In the previous iteration of Your News Update, transitions between stories were handled by Google Assistant, which would announce the outlet behind each story and its date of publication in a monotone robotic voice. Now, the service comes with its own “newscaster voice,” which was developed with the goal of capturing some of the nuance and emphasis you’d hear from a sentient news anchor. Text-to-speech stories are read by one of eight new voices that switch out for each new story. (There are male and female voices, but they’re only available in English for now.) The goal is to facilitate a smooth, unbroken chain of stories from different outlets that feels like one coherent newscast.
“It's a bunch of stories, but we don't want it to feel like we're just pulling stuff out of a hat,” says Hannah McBride, a conversation designer at Google. “So we have this voice that is sort of connecting it all. It introduces each topic and, in some cases, will even be really specific about what the story is about. It will guide you through the experience.”
Google says the voices will eventually be trained to reflect a variety of inflections and tones, but for now, there’s still no mistaking them for natural human speech patterns and enunciation.
Google’s latest audio efforts are surfacing nearly three years after the tech titan bought 60db, a news customization startup cofounded by former employees from Netflix and NPR. Since then, Google has hired teams of journalists and audio engineers to develop its sonic experiments.
Though guided by industry insiders, Google’s efforts still face the same challenges as any other news aggregator. While the ability to instantly conjure up local news by shouting at your Google Assistant whenever you please might be handy, consolidating a bevy of news sources into one place could mean the listener is less likely to seek out the original outlet. (Google does pay for some of the stories in its Your News Update service, but it doesn’t compensate outlets for text-to-speech conversions.)
“The typical news consumer that comes to your site through an aggregator is not the kind of news consumer that is likely to become a subscriber or be spending much time reading other stories,” says Phil Napoli, a media researcher at Duke University’s Sanford School of Public Policy. “They are not necessarily the kind of news consumers that you're able to build the economics of your business around.”
Then there’s the issue of filter bubbles, especially in an age of ever-increasing polarization and wildly different interpretations of events.

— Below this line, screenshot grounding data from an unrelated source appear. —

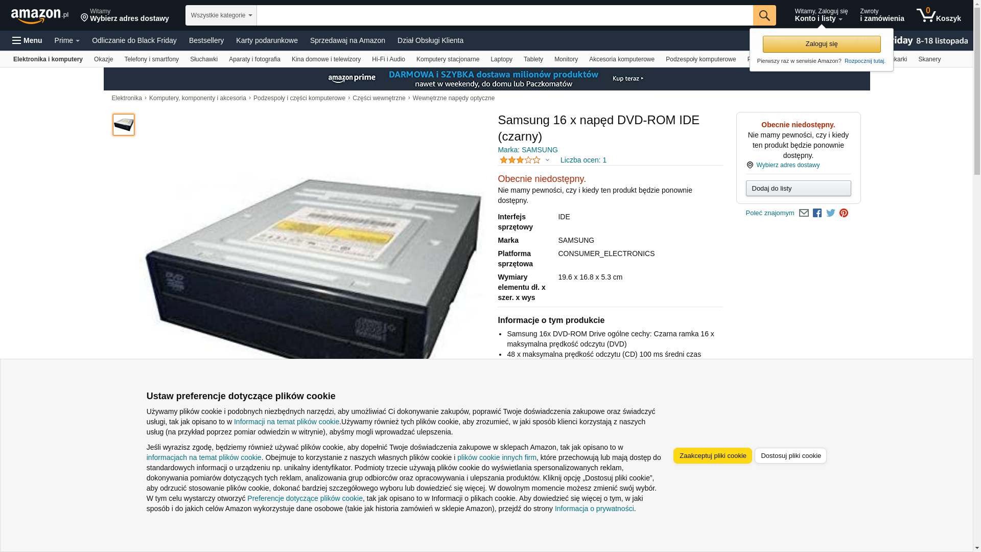
Task: Go to Amazon.pl home logo
Action: [40, 16]
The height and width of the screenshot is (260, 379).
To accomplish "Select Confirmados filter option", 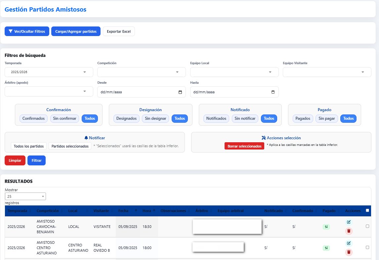I will click(33, 118).
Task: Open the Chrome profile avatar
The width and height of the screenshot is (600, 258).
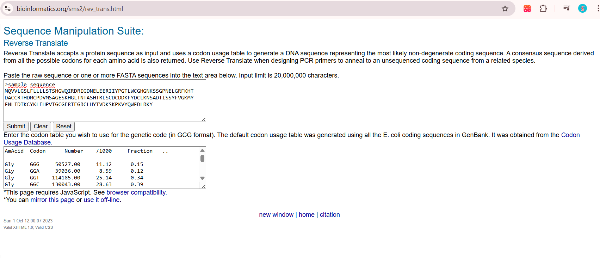Action: coord(582,8)
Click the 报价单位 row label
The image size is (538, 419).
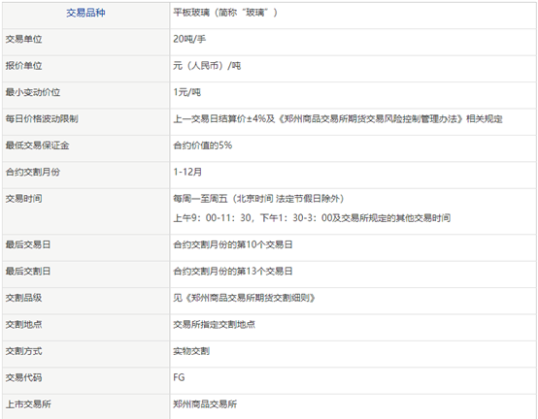point(23,65)
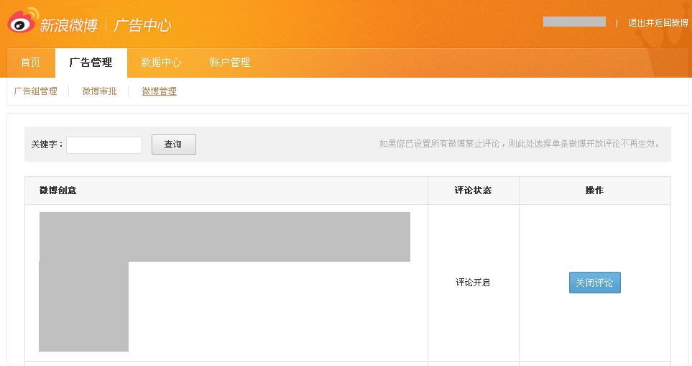Click the 操作 column header
Image resolution: width=692 pixels, height=366 pixels.
pyautogui.click(x=594, y=191)
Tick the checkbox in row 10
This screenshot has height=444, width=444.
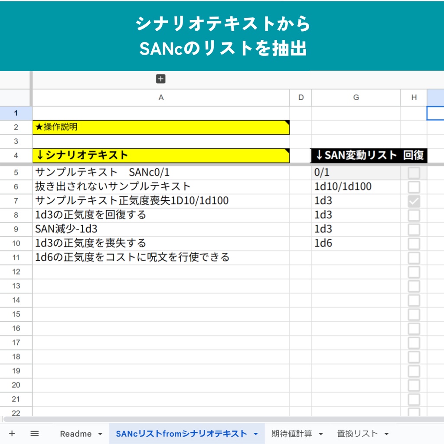point(413,243)
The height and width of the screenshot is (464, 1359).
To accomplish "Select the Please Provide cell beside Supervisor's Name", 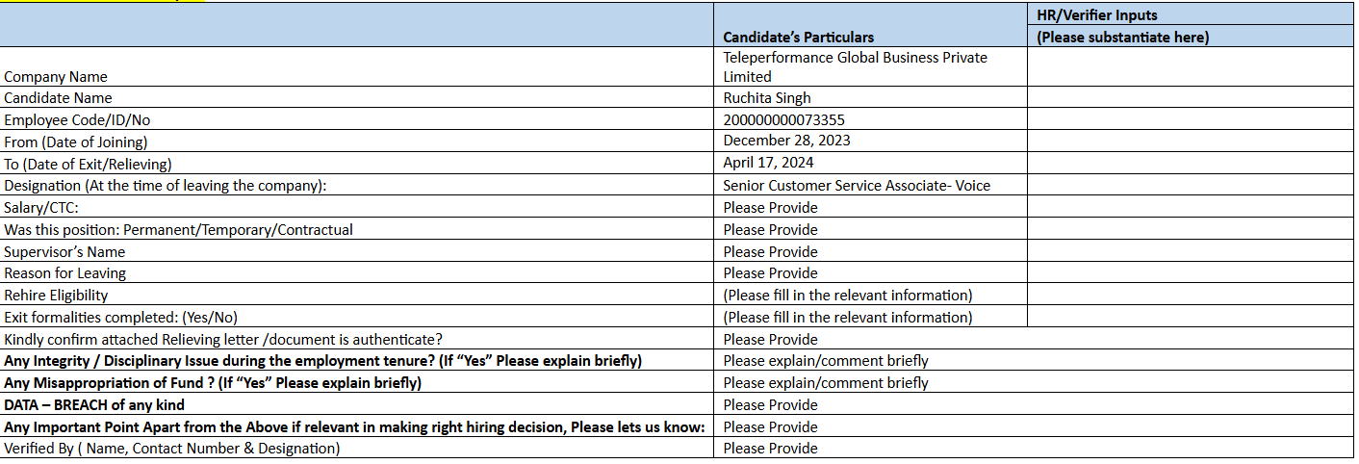I will (x=770, y=252).
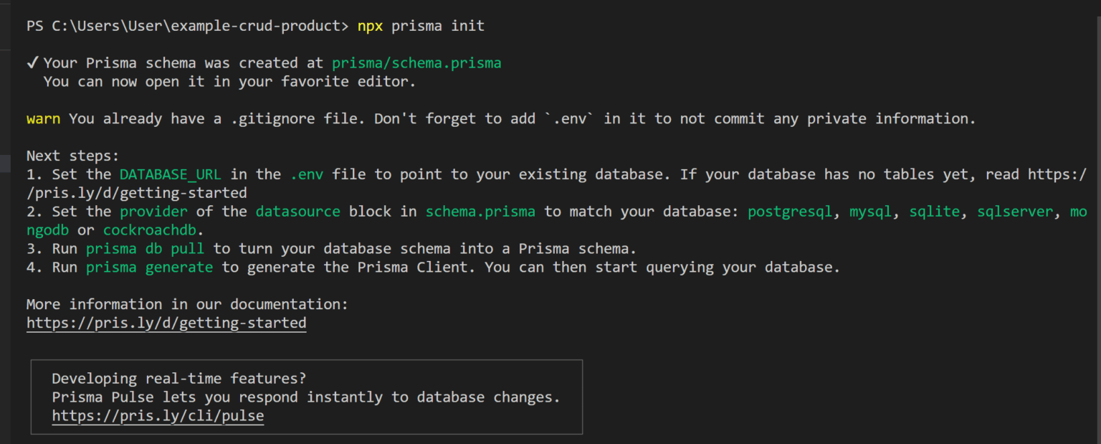Click the Prisma Pulse information box
The width and height of the screenshot is (1101, 444).
(307, 397)
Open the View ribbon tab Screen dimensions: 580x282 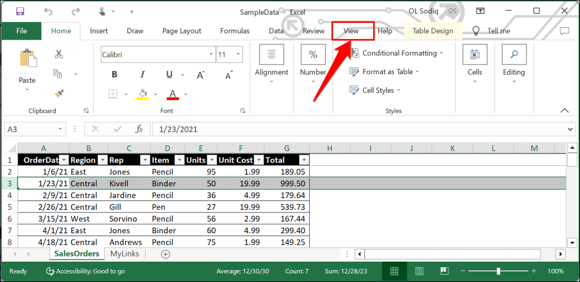(x=351, y=31)
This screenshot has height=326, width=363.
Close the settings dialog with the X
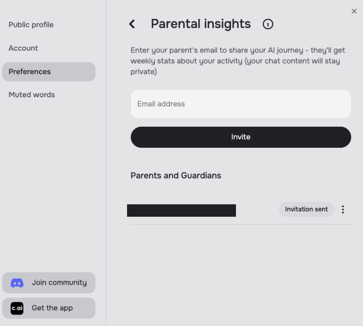354,11
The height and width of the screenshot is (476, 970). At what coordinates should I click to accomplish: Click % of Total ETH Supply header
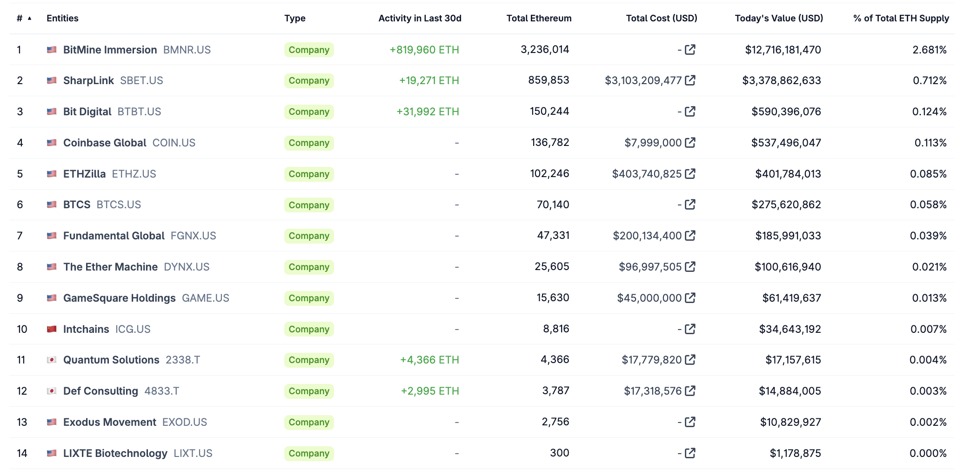(x=901, y=19)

After all, Google knows a thing or two about how to influence people’s attention. Any personalized news feed composed of bits and pieces of stories runs the risk of missing some of the greater context surrounding an issue.
“If you're flipping through a newspaper, there are stories you might end up reading that you would not have read otherwise,” Napoli says. “It’s a very different model from the aggregator presenting only those things that history tells it you will read. It becomes this incredible self-fulfilling prophecy about what we’re interested in from a news standpoint.”
Google’s News Update team says its feed personalization is based on freshness, keywords, and location, rather than specific headlines or an outlet’s political leanings.
“The world is not available in this product,” Gannes says. “This is not like an open platform yet. It is a group of news providers. We have some things that are more opinionated, but we don't have everything that is more opinionated. It tends to be a little bit more straight news.”
The Your News Update expansion is available in the US. Company reps say Google is looking to expand the feature internationally, but there’s no set date yet. As the service is dependent on specific content and partnerships with publishers, a release outside of the US could be a ways off.